Kayla Nussbaum, a business student at the University of Florida, is interning at a software startup in Jerusalem. She said the program keeps proving something to her: building a career and living seriously as a Jew are not two separate goals. They go together.
That’s the whole premise of JLIC Summer. Jewish students shouldn’t have to choose. So the program doesn’t make them.

After work, students come home for the Beit Midrash program. Guest speakers. Shiurim on Rav Kook, Hilchot Shabbat, Gemara. Chavruta learning. Students choose what they want to learn. Gabriel Klein said the two hours of learning go by faster than anything else in his day. Not every evening was shiurim either. A bowling night, a jeopardy game with pizza, a kumzitz. These are the moments where students actually get to know each other. By the end of week one, these weren’t just classmates or program participants. They were friends.
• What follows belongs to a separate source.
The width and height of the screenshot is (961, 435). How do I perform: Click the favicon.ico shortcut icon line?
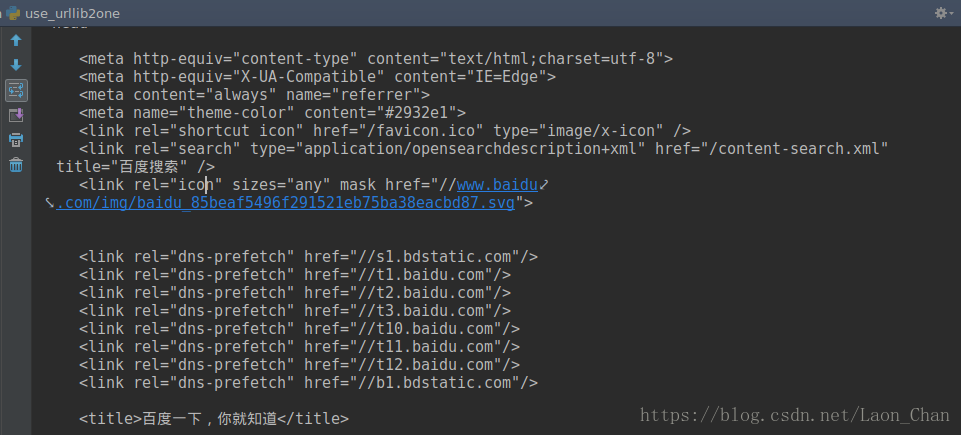click(385, 130)
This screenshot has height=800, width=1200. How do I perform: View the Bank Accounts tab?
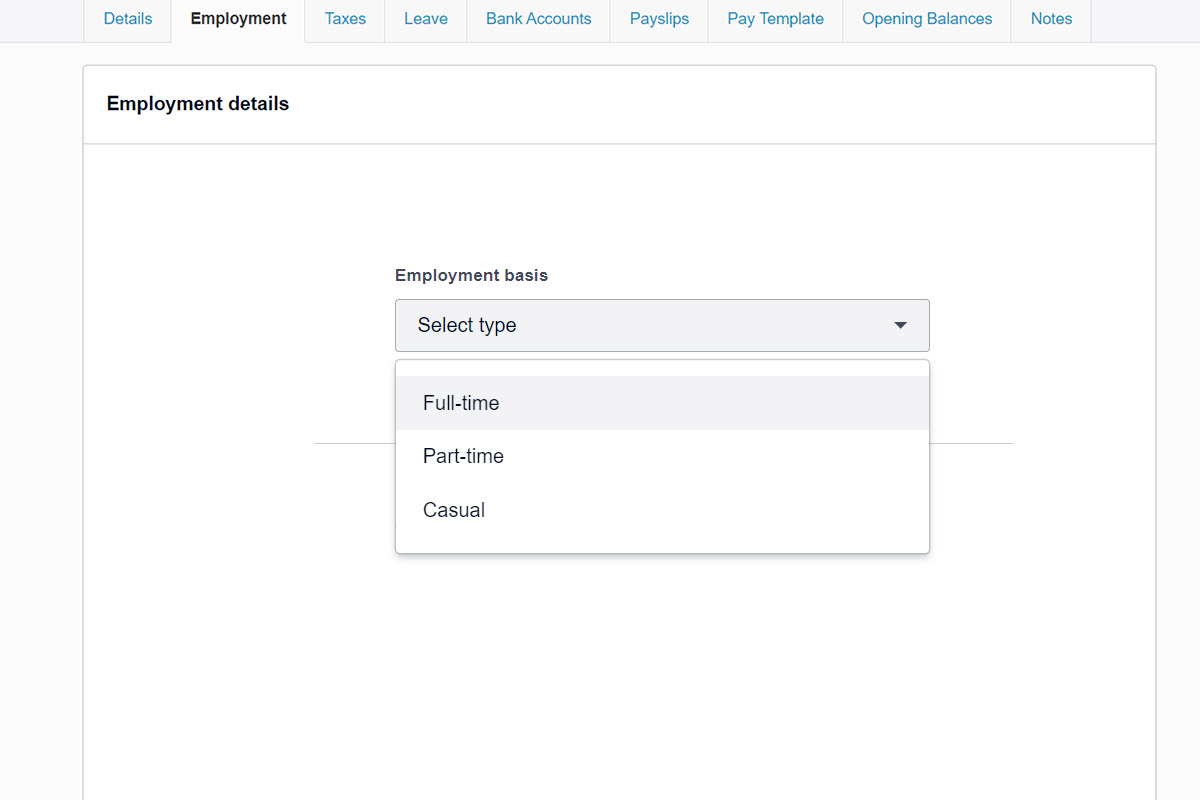pyautogui.click(x=538, y=18)
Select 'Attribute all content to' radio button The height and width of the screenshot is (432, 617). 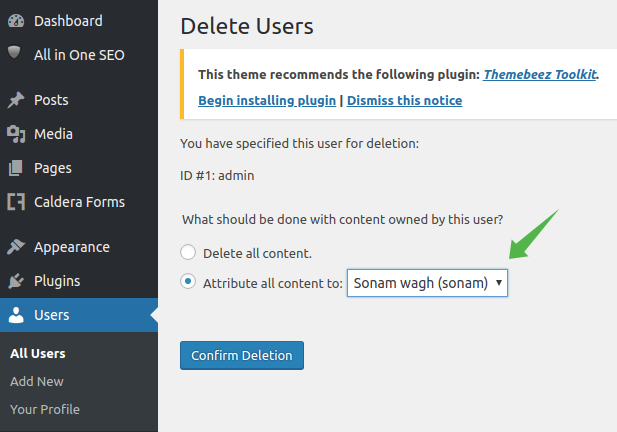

This week also marked Shiva Asar B’Tammuz. All four programs came together to observe it. Students who had spent the week filing articles, running simulations, caring for elderly Israelis, and sewing wedding dresses sat together and thought about what it means to be in Israel right now. It hit different when you’d spent the week giving something back.
Their first Shabbat happened too. Kabbalat Shabbat on the roof. Assigned seating at dinner so you’d meet someone new. Divrei Torah. Singing. A joint Seudah Shlishit across programs.
Week one is done. These students proved the point. You don’t have to choose.